Book Review: Globalizing Transitional Justice: Contemporary Essays
Globalizing Transitional Justice: Contemporary Essays by Ruti G. Teitel. Oxford and New York: Oxford University Press, 2014. 256 pp, £55/$85 hardcover 978-0-19-539494-8
Transitional justice practice has developed steadily in the past thirty years since the trials of the leaders of the Argentine junta following its withdrawal in 1983, as has scholarship about it. However, as numerous scholars have noted, the field remains under-theorized, with much of the work being advocacy, grey literature, and studies which assess practice against specific benchmarks. There are exceptions to this generalization, and the work of Ruti Teitel is a notable one. Since her seminal work, Transitional Justice, she has been an influential voice in the field, identifying key conceptual challenges and providing a tour d’horizon of the developments of the field, as it has expanded from local processes to international criminal justice.
This volume encompasses her essays on transitional justice over the course of a decade, offering insights into the development both of her thought and the field itself. As such, it is essential reading for those who seek to understand the rise to prominence, and shifting meanings, of transitional justice in contemporary human rights discourse and practice.
As Teitel observes, and the title betrays, transitional justice has evolved from practice designed to address past human rights abuses by authoritarian states, involving processes initiated by successor regimes, to global practice involving international and internationalized institutions addressing a range of international human rights and international humanitarian law violations. Indeed, as she traces in her previous book, Humanity’s Law, these bodies of law have appeared to converge. In the process, the practice of transitional justice has shifted not only in who conducts it and where, but in the content of crimes addressed and in the nature of the accused. Specifically, transitional justice practice now increasingly focuses upon crimes committed in the context of violent conflict, rather than only authoritarian regimes, and upon crimes committed by state as well as non-state actors.

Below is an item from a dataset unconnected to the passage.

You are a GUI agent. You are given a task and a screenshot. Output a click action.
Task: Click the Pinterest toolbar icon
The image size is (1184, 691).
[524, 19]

In the process, new conceptual challenges have emerged. One of the critical arguments Teitel made in Transitional Justice concerned the relationship of constitutionalism and rule of law in transitional times to transitional justice – effectively, how do we think about building such new foundations amid transitions which have ruptured old foundations? This concern persists in this volume, particularly in the final chapter, focusing on how transitional justice can be linked to constitution-building and legitimacy, with South Africa as a critical example.
However, while the conceptual challenge remains, the South African example seems less salient in the context of countries in which transition has not occurred; yet transitional justice mechanisms are instituted and expected either to operate in the absence of transition or expected to enable transition. This is visible both in the context of prosecutions instituted, largely by the International Criminal Court (ICC) during ongoing conflict, and in situations, most notably following the so-called Arab Spring in 2011, in which little or no regime transition has occurred. While Teitel addresses these situations in passing, the volume would have been considerably strengthened had she turned her analysis directly to such situations in one of the essays. A few insights can be found in the comparative discussion of the International Criminal Tribunal for the former Yugoslavia and the Iraqi Special Tribunal: a curious comparison although drawn together by the themes of legitimacy and the rule of law. As she says, “What sort of rule of law do the current trials represent? To some extent, the message is incoherent because of the complexity and the scope of the sought-for normative change in terms of wartime justice, nation-building, and post-conflict justice” (p.121). However, the analysis proceeds to focus upon the efforts to promote legitimacy for any new regime. What is to be done when such mechanisms are utilized, but in an unclear relationship to the existing regime, or by the regime to legitimate itself? Such questions are critical in the context of the various mechanisms instituted across the Middle East and North Africa, and the creation of International Crimes Divisions by the Ugandan and Kenyan states.
Despite the collection’s clear recognition of the evolution of transitional justice towards internationalized justice, it does not directly address the simultaneous shift if not away from state responsibility and state crimes, at least to encompass crimes by non-state actors. One has only to examine the prosecutions before the ICC, before hybrid tribunals, and civil trials under the Alien Tort Claims Act, to see the salience of trials of individuals without any direct connection to the state. As this often occurs in the absence of transition, the meaning and role of trials for constitutionalism, legitimacy and rule of law surely deserves examination. How should we understand, for example, the efforts by Uganda’s President Museveni to use the ICC to target the Lord’s Resistance Army, or by Sierra Leone’s President Kabbah to target the Revolutionary United Front? These were legitimation efforts, but not necessarily ones linked to constitutionalism or rule of law. It would be instructive to learn Teitel’s analyses of these and other such situations.
It is easy to identify lacunae in a book which spans so much territory, situated as it is in an ever-expanding field. However, taken together, these essays do help to scope and analyze the field in ways that few works have done.
Chandra Lekha Sriram is Professor of International Law and International Relations and Co-Director of the Centre on Human Rights in Conflict at the University of East London.